CONSIGNE A: D'après le témoignage de Marc Grosjean, qu'avait créé sa mère ?
CONSIGNE B: Recopiez le passage du témoignage de Marc Grosjean qui va de « J’ai très mal » jusqu'à « de sa mère. » inclus, en remplaçant « gosse » par « enfant ».
CONSIGNE C: Rédigez la suite du témoignage de Marc Grosjean à partir de sa dernière phrase.

TEXTE FOURNI:
========================================================================
Marc Grosjean: « Je suis un fils du monde ouvrier. Mon père était boulanger-pâtissier. Ma mère avait créé une usine de frites précuites. L’ancêtre des frites surgelées. A l’époque, il n’y avait que deux ou trois fabriques pareilles en Belgique. A l’âge de cinq ans, j’ai vécu un drame. Ma mère a quitté la maison. J’avais deux petites soeurs. Il y a 40 ans, un divorce n’était pas vécu de la même façon qu’aujourd’hui. C’était considéré comme un gros drame familial alors que, de nos jours, ça fait pour ainsi dire partie de la vie. Celui ou celle qui partait était jugé et condamné. Comme ma mère avait pris l’initiative, elle n’a pas eu la garde de ses enfants. J’ai été élevé par mon père et mes grands-parents. Il n’y avait pas d’arrangements à l’amiable comme aujourd’hui. J’allais chez ma mère une semaine le mercredi et le samedi de 14 à 18 heures, la semaine suivante le dimanche de 14 à 18 heures. Point à la ligne.

J’ai très mal vécu ce divorce. J’ai été l’otage d’un conflit dont je n’étais absolument pas responsable. Il m’arrive d’oublier des choses qui se sont passées deux ou trois semaines plus tôt mais, le départ de ma mère, je m’en souviens parfaitement. J’ai encore tous les détails en mémoire. Toute ma vie, je serai marqué par ce qui s’est passé quand j’étais gosse. Je suis sûr que, si un psy faisait une recherche chez moi, il découvrirait un blocage quelque part. Je me suis toujours senti différent des autres. L’enfant qui a vécu une grave situation conflictuelle ne se développe pas de la même manière que celui qui a baigné dans un vrai cocon familial, au milieu de l’amour de son père et de sa mère.

Je n’ai pas grandi dans le confort. C’était le monde rural dans toute sa splendeur. J’y ai appris les vraies valeurs, comme le travail. Mon grand-père était un homme extraordinaire. Il était boulanger. C’était une bête de travail. Je le vois encore rentrer au petit matin avec les croissants chauds et les petits pains sucrés, après avoir passé la nuit à l’atelier. Ensuite, il consacrait sa matinée à aider ma grand-mère. Un de mes plus grands regrets est qu’il ne m’ait jamais vu jouer en D1″.

« J’ai coaché La Louvière le soir de l’enterrement de mon père »
========================================================================
BLOC DE DONNÉES:
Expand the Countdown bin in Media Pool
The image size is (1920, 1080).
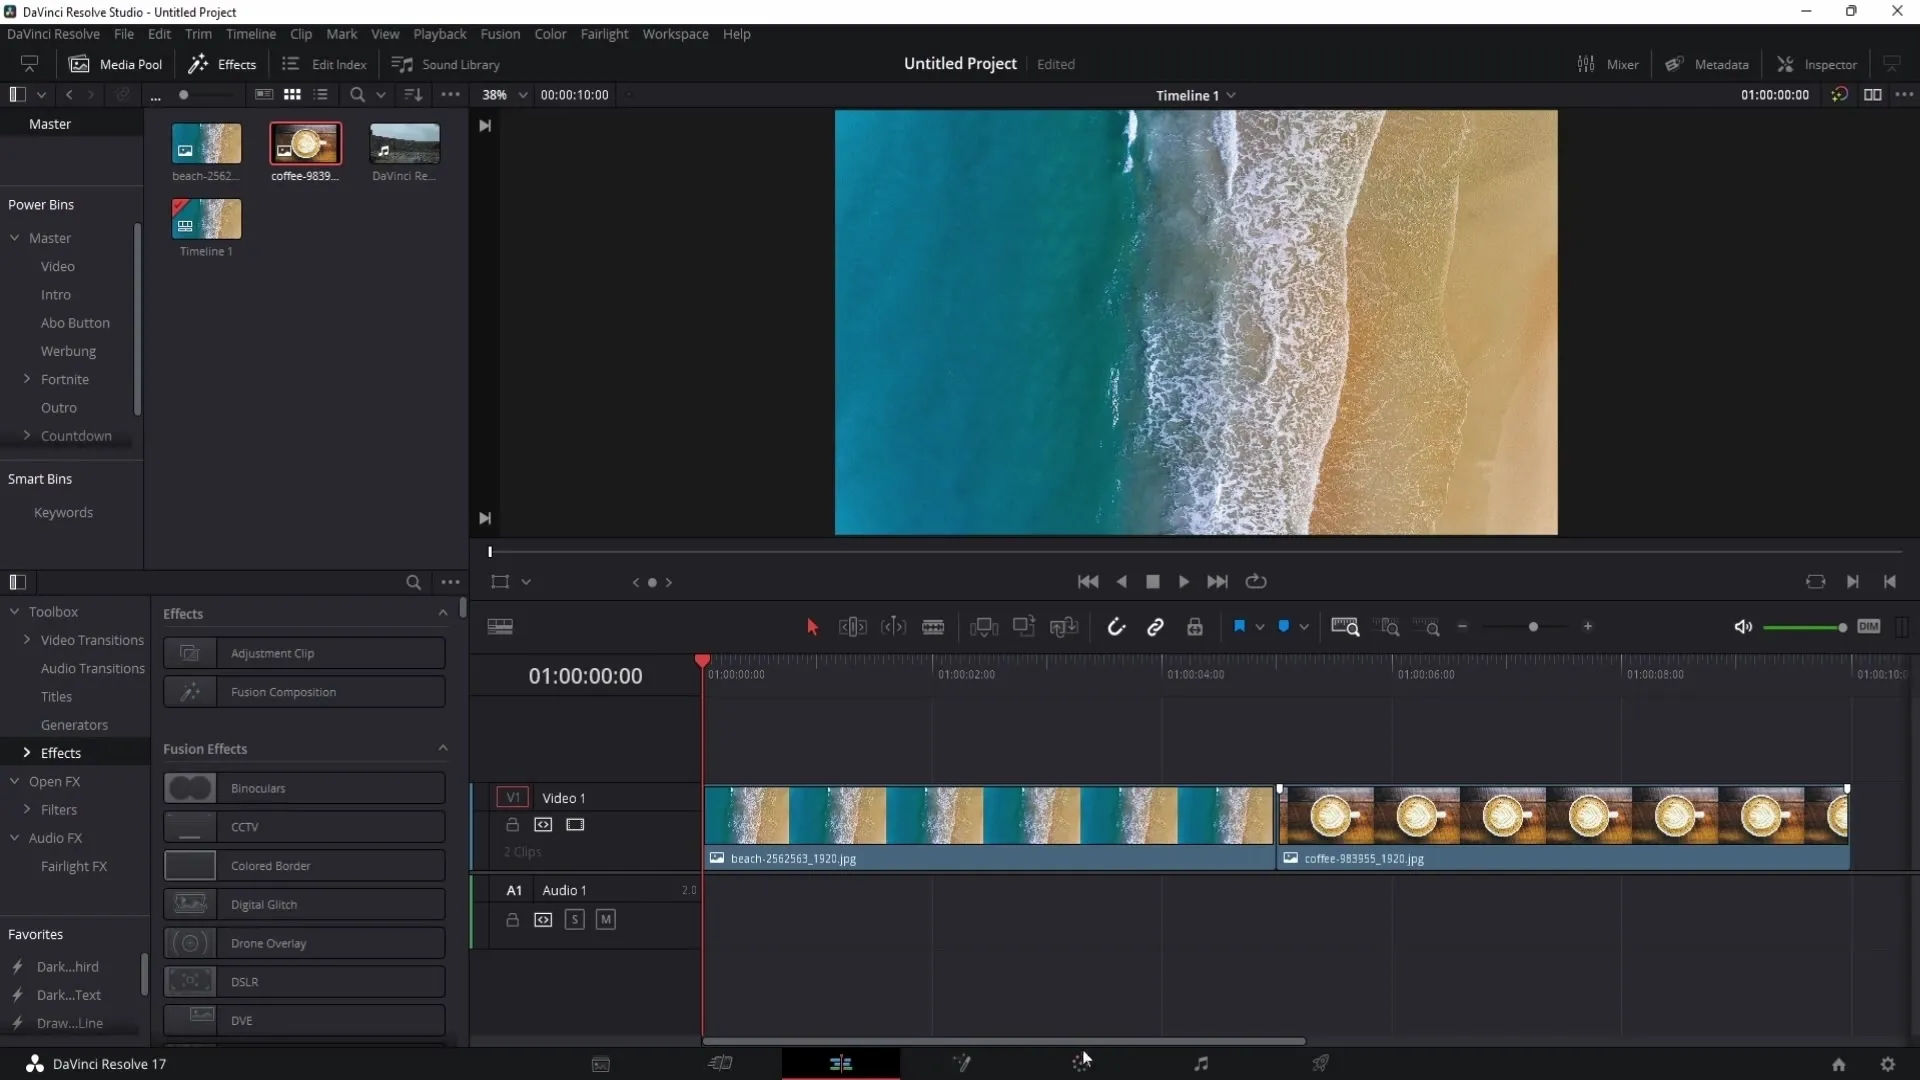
========================================================================
RÉSULTAT OBTENU A: Elle avait créé une usine de frites précuites.

RÉSULTAT OBTENU B:
J’ai très mal vécu ce divorce. J’ai été l’otage d’un conflit dont je n’étais absolument pas responsable. Il m’arrive d’oublier des choses qui se sont passées deux ou trois semaines plus tôt mais, le départ de ma mère, je m’en souviens parfaitement. J’ai encore tous les détails en mémoire. Toute ma vie, je serai marqué par ce qui s’est passé quand j’étais enfant. Je suis sûr que, si un psy faisait une recherche chez moi, il découvrirait un blocage quelque part. Je me suis toujours senti différent des autres. L’enfant qui a vécu une grave situation conflictuelle ne se développe pas de la même manière que celui qui a baigné dans un vrai cocon familial, au milieu de l’amour de son père et de sa mère.

RÉSULTAT OBTENU C:
« Mon père est décédé un soir de match, il y a trois ans. Avec La Louvière, nous avions perdu à Liège. C’était un mercredi. Après la rencontre, on m’a annoncé la nouvelle. Un choc effroyable, même si je m’y attendais vu qu’il souffrait de graves problèmes pulmonaires. Je n’ai pas donné les entraînements du jeudi et du vendredi. Le samedi matin, on enterrait mon père. Et, le soir, je coachais La Louvière: nous avons battu Turnhout. J’ai hésité à aller au stade pour ce match, mais mes soeurs m’ont convaincu: -Papa aurait voulu que tu y ailles. Si elles m’avaient conseillé de rester à la maison, je les aurais écoutées. Mais le foot, c’est une doctrine dans la famille. Dès la disparition de mon père, j’ai compris que j’étais devenu un adulte, que je devais assumer de nouvelles responsabilités: la continuité d’une famille, d’un nom. Je savais qu’une page venait de se tourner. C’était à moi de jouer.

Mon plus beau souvenir, c’est la naissance de mes deux filles. L’aînée a 18 ans. J’avais prévenu que je ne voulais pas assister à l’accouchement: j’avais trop peur qu’il y ait le moindre problème et je ne me sentais pas capable d’assumer la douleur de la maman. Mais je me suis retrouvé dans la salle sans le vouloir. Quand les choses se sont précipitées, les infirmière m’ont dit: -Allez, on y va! Elles m’ont mis un masque et un cache-poussière, puis m’ont poussé dans la salle d’accouchement: -Maintenant, vous restez là. Un moment merveilleux!

En sport, j’ai eu la chance de vivre énormément de grands moments. Je suis un privilégié. J’ai connu beaucoup de montées. Comme joueur, je suis passé de la Promotion à la D1 avec Seraing. En tant qu’entraîneur, j’ai fait monter Wiltz en D1, Namur en D3, La Louvière et Mons en D1. On dit qu’un titre de champion de Belgique ou une Coupe est un moment suprême pour un coach. Moi, j’estime que deux montées en D1 valent autant de plaisir. Quand je suis arrivé à La Louvière, nous avons établi un plan de trois ans pour rejoindre la première division. Après deux ans, nous y étions déjà. Avec Mons, je parlerais de la réussite d’un coup de poker. Beaucoup de personnes m’ont déconseillé de reprendre l’équipe avant le tour final. Mais j’ai estimé que cela aurait été malvenu, vu que je m’étais engagé pour les deux saisons suivantes. J’ai aussi accepté parce que j’étais persuadé que ces joueurs avaient assez de qualités pour remporter le tour final. Pourtant, ils étaient très mal en point quand je suis arrivé ».

« Gaone et moi, on s’apprécie toujours »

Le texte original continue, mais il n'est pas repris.